Sua produção também foi citada em documento do MCTI, contribuindo para a consolidação de dados nacionais de mitigação às mudanças climáticas.

A maior parte dos 107 pesquisadores listados pelo relatório Bori-Overton tem trabalhos mencionados em documentos de tomadas de decisão sobre ecossistemas e uso da terra: entre os 107 nomes mapeados, 37 (35%) se destacam por concentrar esforços em temas que fazem do Brasil uma peça-chave no debate ambiental global.

 

Principais temas pesquisados pelos cientistas brasileiros mais influentes do mundo segundo o relatório Bori-Overton

 

Esses trabalhos tratam de desmatamento, conservação, restauração e do papel dos ecossistemas na regulação do clima e na oferta de serviços essenciais à sociedade.

“Estudos desenvolvidos no Brasil já tiveram repercussão nacional e internacional, sendo usados como referência por ministérios, organizações multilaterais e agências regulatórias em diferentes países”, aponta o levantamento.

Um exemplo é o trabalho de Cesar Victora sobre amamentação, citado em documentos de políticas públicas em países que vão do Reino Unido ao Uruguai.

Trabalho de Cesar Victora sobre amamentação é citado em documentos de políticas públicas em vários países(Foto: Fernando Frazão/Agência Brasil)
Foto: Fernando Frazão/Agência Brasil Trabalho de Cesar Victora sobre amamentação é citado em documentos de políticas públicas em vários países

Seus estudos embasaram a Política Nacional de Atenção Integral à Saúde da Criança no Brasil e ainda fundamentaram o relatório da Organização Mundial da Saúde (OMS) sobre desenvolvimento infantil, que por sua vez impactou quase duas centenas de outros documentos em 21 países.

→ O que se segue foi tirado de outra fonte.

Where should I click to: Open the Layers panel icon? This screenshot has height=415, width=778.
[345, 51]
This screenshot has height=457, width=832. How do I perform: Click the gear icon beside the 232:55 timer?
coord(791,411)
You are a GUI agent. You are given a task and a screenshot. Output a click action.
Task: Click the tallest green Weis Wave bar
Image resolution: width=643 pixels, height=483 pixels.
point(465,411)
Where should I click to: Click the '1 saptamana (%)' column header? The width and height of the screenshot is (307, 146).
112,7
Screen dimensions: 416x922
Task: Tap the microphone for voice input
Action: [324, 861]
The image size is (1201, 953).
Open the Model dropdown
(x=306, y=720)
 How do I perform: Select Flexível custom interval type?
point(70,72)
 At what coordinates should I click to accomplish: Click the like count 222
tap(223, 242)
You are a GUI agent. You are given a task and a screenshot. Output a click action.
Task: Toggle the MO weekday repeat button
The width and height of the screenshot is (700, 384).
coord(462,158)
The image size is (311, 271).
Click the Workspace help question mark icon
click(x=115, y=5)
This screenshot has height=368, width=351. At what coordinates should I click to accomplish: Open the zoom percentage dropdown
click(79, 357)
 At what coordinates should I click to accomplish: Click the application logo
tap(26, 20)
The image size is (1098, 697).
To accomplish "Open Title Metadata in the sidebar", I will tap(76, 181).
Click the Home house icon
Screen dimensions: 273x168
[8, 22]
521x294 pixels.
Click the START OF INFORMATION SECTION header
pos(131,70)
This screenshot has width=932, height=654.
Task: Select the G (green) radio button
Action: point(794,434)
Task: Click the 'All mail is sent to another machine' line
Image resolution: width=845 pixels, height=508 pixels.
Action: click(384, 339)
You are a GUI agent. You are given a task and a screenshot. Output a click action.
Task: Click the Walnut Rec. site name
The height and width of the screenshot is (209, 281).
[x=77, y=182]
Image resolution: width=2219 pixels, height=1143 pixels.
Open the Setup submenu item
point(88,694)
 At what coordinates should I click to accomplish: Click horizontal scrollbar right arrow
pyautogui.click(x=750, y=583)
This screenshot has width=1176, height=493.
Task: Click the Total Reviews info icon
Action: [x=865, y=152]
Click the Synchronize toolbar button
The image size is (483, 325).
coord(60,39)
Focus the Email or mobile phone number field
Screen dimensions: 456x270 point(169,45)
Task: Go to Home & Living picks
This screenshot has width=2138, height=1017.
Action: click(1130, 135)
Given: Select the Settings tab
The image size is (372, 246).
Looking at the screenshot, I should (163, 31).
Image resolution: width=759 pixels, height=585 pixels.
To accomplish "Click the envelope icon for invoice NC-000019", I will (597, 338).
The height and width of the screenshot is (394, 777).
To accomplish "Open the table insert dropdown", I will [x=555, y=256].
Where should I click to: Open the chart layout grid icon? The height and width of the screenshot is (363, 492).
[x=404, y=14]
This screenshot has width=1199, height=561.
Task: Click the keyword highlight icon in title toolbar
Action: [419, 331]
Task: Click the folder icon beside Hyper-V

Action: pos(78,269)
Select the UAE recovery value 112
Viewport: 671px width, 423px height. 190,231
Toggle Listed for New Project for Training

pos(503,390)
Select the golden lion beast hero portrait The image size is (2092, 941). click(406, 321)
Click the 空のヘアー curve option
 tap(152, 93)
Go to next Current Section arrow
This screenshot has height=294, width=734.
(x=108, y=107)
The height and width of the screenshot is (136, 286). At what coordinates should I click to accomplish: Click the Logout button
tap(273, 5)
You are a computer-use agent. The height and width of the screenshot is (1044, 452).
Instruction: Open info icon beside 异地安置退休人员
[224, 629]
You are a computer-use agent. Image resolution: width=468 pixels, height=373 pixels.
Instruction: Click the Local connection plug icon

Outro caso é a pesquisa de Carlos Monteiro (USP), que influencia as políticas públicas de alimentação e nutrição a partir do Guia Alimentar para a População Brasileira e da classificação Nova de Alimentos, que divide os alimentos em grupos de acordo com o nível de processamento industrial que sofreram — e que cunhou o termo “ultraprocessados” no Brasil e no mundo.

Seus trabalhos foram incorporados em guias do Ministério da Saúde, em relatórios do Fundo das Nações Unidas para a Infância (Unicef) e em estratégias de governos da Europa, África, Ásia e América Latina, tornando-se referências centrais para programas de alimentação e nutrição em múltiplos contextos.

Fachada da sede da Organização Mundial da Saúde, em Genebra, na Suíça(Foto: Fabrice Coffrini/AFP)
Foto: Fabrice Coffrini/AFP Fachada da sede da Organização Mundial da Saúde, em Genebra, na Suíça

Para Ana Paula Morales, cofundadora e diretora da Bori, a incidência do conhecimento científico em tomadas de decisão passa pela comunicação do que é feito na academia.

“Quando a evidência é comunicada de forma clara e acessível, molda o entendimento público e capacita a sociedade a exigir decisões embasadas no conhecimento”, diz.

“Tornar a ciência visível não é apenas uma questão de reconhecimento — é expandir seu alcance e sua capacidade de transformar o cotidiano.”